[Exercise aim]: The answer must consist of every line from the entries below that contains the word "will".

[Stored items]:
::::
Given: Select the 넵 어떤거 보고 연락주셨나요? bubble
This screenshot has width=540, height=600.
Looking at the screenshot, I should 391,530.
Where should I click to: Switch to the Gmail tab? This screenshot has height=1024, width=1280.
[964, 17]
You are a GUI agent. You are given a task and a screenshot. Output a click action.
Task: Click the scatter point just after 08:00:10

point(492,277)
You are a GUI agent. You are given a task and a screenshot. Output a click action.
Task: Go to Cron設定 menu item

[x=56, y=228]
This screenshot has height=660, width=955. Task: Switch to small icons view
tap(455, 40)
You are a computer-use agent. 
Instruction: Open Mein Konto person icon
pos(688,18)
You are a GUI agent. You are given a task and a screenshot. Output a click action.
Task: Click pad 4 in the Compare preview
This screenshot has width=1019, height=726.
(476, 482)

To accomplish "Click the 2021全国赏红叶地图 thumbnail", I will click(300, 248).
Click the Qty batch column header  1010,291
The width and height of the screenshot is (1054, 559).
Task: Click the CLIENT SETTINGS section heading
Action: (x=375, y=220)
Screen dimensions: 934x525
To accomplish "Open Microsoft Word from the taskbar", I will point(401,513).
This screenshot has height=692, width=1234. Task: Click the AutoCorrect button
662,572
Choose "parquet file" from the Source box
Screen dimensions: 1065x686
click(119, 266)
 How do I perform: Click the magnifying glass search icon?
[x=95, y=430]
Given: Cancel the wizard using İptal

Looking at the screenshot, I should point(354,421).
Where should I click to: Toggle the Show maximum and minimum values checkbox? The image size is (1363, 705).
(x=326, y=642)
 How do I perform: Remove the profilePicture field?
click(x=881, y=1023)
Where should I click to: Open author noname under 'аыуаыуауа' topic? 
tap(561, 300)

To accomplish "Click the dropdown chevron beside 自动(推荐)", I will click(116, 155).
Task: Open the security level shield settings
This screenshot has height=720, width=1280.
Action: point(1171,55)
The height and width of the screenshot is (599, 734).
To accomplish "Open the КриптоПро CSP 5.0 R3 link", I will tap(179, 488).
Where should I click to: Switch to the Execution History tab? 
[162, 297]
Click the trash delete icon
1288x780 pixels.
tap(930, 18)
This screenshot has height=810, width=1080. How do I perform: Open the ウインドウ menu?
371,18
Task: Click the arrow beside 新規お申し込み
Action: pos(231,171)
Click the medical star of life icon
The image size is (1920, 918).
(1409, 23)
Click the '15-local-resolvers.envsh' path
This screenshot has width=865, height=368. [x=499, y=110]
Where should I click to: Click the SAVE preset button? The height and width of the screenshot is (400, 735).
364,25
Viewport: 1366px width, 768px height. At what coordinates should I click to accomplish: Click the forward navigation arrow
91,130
::::
[Response to this exercise]:
To accomplish "Click the 2021全国赏红叶地图 thumbnail", I will click(300, 248).
To accomplish "Open Microsoft Word from the taskbar", I will point(401,513).
To accomplish "Click the dropdown chevron beside 自动(推荐)", I will click(116, 155).
To accomplish "Open the КриптоПро CSP 5.0 R3 link", I will tap(179, 488).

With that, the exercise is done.